Voilà qu’il me vient à nouveau l’envie de faire une place au poète perse Omar Khayyâm avec deux de ses quatrains.

Oublie le jour qui s’est enfui de ton existence. Oublie-le
Oublie demain qui va venir. Pas encore né. Oublie-le
Sur ce qui est et qui n’est plus, il est vain que tu réfléchisses
Ne jette pas ta vie au vent, vis l’instant heureux. Oublie-le.

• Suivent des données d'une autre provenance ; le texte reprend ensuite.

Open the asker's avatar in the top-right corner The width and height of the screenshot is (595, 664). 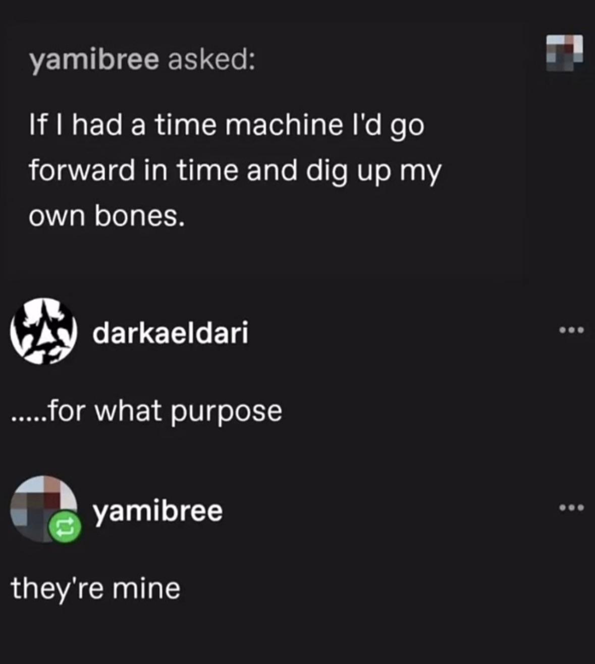point(564,52)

Ce Château, qui par sa splendeur rivalisait avec les cieux
Ce château, dont les souverains se succédaient nimbés de gloire
Nous avons vu sur ses créneaux la tourterelle se poser
et, sur leurs ruines, elle criait : « Kou, kou, kou, kou ! »

***

Peut-être parce qu’il y a derrière ces vers des choses si graves, j’hésite à faire un commentaire qui pourrait me paraître superflu, évident, trivial. Nous nous disons tout cela constamment avec peut-être un peu moins de poésie. Le mystère est cependant que nous continuons à agir comme si nous n’en savions rien.
Un mot peut-être sur le cri de la tourterelle. Une note, dans la belle édition de Seghers dont je dispose, dit qu’il y a là un jeu de mots : Kou est l’abréviation de koudja qui signifie : « Où est-il ? » L’oiseau interrogerait ainsi l’absence des grands rois qui ont habité le château et de leurs richesses. Où serai-je, moi-même, dans cinquante ou cent ans ? Et où suis-je aujourd’hui ?

Khayyâm, O. (1982). Les quatrains Rubâ’iyât. Paris: Seghers.